Records shown
^^^^^^^^
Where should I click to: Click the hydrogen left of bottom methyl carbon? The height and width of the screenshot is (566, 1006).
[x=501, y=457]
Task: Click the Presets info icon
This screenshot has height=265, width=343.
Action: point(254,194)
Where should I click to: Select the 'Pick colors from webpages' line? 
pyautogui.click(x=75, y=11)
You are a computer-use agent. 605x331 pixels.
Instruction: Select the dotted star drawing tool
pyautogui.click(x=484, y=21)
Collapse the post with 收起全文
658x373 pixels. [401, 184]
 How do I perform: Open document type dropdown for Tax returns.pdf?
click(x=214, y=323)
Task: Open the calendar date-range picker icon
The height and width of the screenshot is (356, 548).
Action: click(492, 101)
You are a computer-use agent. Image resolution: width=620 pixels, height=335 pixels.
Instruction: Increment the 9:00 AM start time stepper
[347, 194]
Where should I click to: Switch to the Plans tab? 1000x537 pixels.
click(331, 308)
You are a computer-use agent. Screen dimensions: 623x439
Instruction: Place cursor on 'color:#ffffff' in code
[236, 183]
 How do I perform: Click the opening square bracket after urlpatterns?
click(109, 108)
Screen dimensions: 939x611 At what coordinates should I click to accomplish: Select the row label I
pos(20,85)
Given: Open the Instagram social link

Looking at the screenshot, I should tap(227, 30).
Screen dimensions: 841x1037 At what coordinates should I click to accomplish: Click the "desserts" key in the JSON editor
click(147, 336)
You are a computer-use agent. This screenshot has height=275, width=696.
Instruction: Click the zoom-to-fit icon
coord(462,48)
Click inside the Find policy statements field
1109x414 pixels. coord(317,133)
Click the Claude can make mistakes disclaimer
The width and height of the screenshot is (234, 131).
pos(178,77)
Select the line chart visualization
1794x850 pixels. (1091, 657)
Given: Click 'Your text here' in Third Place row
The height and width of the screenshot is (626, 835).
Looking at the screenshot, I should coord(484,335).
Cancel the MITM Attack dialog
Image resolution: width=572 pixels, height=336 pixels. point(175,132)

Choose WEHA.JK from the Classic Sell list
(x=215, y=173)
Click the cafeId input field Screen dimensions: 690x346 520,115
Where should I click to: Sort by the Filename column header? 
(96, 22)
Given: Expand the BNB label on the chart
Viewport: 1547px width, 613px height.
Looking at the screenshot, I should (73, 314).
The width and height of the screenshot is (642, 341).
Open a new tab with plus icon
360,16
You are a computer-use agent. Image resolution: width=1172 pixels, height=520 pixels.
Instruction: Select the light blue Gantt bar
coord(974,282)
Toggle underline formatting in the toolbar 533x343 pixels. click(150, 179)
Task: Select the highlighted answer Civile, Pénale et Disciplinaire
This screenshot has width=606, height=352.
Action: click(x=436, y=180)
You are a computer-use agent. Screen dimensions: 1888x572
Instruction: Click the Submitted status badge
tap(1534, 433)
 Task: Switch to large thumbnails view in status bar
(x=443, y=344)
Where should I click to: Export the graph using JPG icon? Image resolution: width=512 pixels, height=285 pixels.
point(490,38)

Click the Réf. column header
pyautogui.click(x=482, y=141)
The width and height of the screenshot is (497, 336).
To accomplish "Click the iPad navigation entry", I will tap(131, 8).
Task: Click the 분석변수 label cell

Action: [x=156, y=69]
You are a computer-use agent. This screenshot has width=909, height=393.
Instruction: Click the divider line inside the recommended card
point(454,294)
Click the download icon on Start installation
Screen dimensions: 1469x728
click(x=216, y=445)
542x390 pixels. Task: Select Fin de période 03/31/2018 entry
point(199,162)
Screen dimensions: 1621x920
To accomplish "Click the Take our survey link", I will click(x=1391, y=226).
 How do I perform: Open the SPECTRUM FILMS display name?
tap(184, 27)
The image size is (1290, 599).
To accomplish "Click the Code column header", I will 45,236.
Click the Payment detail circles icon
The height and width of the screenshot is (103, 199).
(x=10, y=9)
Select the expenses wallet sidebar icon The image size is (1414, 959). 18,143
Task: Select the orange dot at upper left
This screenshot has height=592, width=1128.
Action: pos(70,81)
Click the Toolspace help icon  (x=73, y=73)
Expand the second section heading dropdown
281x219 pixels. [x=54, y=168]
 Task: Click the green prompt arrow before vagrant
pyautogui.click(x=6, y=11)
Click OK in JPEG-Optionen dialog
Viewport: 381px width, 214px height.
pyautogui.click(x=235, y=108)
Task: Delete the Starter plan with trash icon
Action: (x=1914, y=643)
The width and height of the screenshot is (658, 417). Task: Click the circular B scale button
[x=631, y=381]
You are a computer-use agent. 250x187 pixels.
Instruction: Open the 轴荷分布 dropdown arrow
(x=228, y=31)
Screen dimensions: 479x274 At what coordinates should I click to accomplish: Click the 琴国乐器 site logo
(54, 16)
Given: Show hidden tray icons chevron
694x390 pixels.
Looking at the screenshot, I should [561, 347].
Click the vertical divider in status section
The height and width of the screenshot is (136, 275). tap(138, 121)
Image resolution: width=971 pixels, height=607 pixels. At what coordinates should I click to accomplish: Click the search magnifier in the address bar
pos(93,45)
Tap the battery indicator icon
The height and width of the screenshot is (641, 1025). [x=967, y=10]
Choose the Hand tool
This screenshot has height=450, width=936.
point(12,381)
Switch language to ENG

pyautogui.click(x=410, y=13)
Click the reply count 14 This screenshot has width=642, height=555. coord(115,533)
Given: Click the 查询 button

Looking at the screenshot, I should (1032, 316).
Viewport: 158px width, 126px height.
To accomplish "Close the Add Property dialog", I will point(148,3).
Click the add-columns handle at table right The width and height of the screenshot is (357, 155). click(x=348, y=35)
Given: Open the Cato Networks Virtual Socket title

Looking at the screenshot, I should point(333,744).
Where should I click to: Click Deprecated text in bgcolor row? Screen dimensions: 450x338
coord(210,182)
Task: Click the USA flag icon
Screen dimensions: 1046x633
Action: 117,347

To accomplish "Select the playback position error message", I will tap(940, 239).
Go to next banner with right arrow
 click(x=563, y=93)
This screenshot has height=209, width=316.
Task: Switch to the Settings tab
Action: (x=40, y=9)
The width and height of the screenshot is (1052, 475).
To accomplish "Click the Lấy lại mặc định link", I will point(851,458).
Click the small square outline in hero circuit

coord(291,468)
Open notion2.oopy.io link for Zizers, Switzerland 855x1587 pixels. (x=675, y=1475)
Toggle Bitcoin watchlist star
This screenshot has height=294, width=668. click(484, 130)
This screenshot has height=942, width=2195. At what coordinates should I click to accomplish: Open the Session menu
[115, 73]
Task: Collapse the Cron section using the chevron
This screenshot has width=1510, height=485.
^^^^^^^^
To do
Retype exactly the span of lines from the one with "has height=275, width=696." through the one with "Toggle underline formatting"; include both ends and omit the rest of the material.

Answer space
You are a computer-use agent. This screenshot has height=275, width=696.
Instruction: Click the zoom-to-fit icon
coord(462,48)
Click inside the Find policy statements field
1109x414 pixels. coord(317,133)
Click the Claude can make mistakes disclaimer
The width and height of the screenshot is (234, 131).
pos(178,77)
Select the line chart visualization
1794x850 pixels. (1091, 657)
Given: Click 'Your text here' in Third Place row
The height and width of the screenshot is (626, 835).
Looking at the screenshot, I should coord(484,335).
Cancel the MITM Attack dialog
Image resolution: width=572 pixels, height=336 pixels. point(175,132)

Choose WEHA.JK from the Classic Sell list
(x=215, y=173)
Click the cafeId input field Screen dimensions: 690x346 520,115
Where should I click to: Sort by the Filename column header? 
(96, 22)
Given: Expand the BNB label on the chart
Viewport: 1547px width, 613px height.
Looking at the screenshot, I should (73, 314).
The width and height of the screenshot is (642, 341).
Open a new tab with plus icon
360,16
You are a computer-use agent. Image resolution: width=1172 pixels, height=520 pixels.
Instruction: Select the light blue Gantt bar
coord(974,282)
Toggle underline formatting in the toolbar 533x343 pixels. click(150, 179)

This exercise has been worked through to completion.